2021 Florida Statutes
Title XXX - Social Welfare
Chapter 409 - Social and Economic Assistance
Part IV - Medicaid Managed Care (Ss. 409.961-409.985)
409.984 - Enrollment in a long-term care managed care plan.

Universal Citation:
FL Stat § 409.984 (2021)
Learn more This media-neutral citation is based on the American Association of Law Libraries Universal Citation Guide and is not necessarily the official citation.
409.984 Enrollment in a long-term care managed care plan.—

(1) The agency shall automatically enroll into a long-term care managed care plan those Medicaid recipients who do not voluntarily choose a plan pursuant to s. 409.969. The agency shall automatically enroll recipients in plans that meet or exceed the performance or quality standards established pursuant to s. 409.967 and may not automatically enroll recipients in a plan that is deficient in those performance or quality standards. If a recipient is deemed dually eligible for Medicaid and Medicare services and is currently receiving Medicare services from an entity qualified under 42 C.F.R. part 422 as a Medicare Advantage Preferred Provider Organization, Medicare Advantage Provider-sponsored Organization, or Medicare Advantage Special Needs Plan, the agency shall automatically enroll the recipient in such plan for Medicaid services if the plan is currently participating in the long-term care managed care program. Except as otherwise provided in this part, the agency may not engage in practices that are designed to favor one managed care plan over another.

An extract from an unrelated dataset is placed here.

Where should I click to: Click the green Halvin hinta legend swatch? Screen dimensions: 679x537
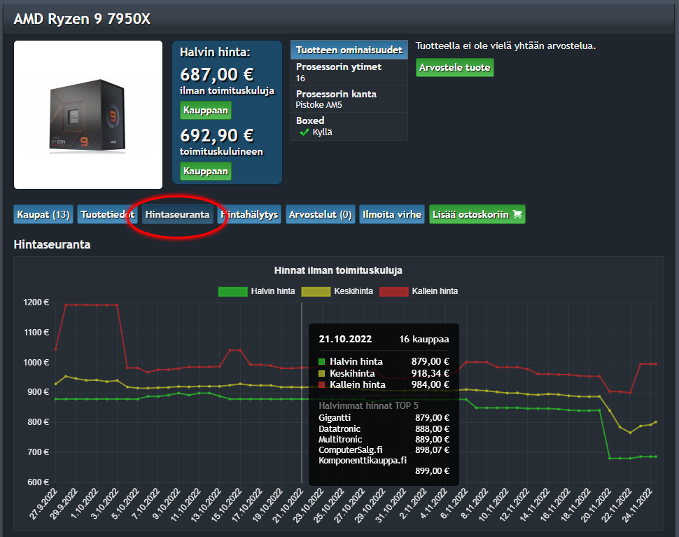click(x=233, y=291)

(2) When automatically enrolling recipients in plans, the agency shall take into account the following criteria:

(a) Whether the plan has sufficient network capacity to meet the needs of the recipients.

(b) Whether the recipient has previously received services from one of the plan’s home and community-based service providers.

(c) Whether the home and community-based providers in one plan are more geographically accessible to the recipient’s residence than those in other plans.

(3) Notwithstanding s. 409.969(2), if a recipient is referred for hospice services, the recipient has 30 days during which the recipient may select to enroll in another managed care plan to access the hospice provider of the recipient’s choice.

(4) If a recipient is referred for placement in a nursing home or assisted living facility, the plan must inform the recipient of any facilities within the plan that have specific cultural or religious affiliations and, if requested by the recipient, make a reasonable effort to place the recipient in the facility of the recipient’s choice.

History.—s. 25, ch. 2011-134; s. 56, ch. 2012-5; ss. 45, 46, ch. 2020-114.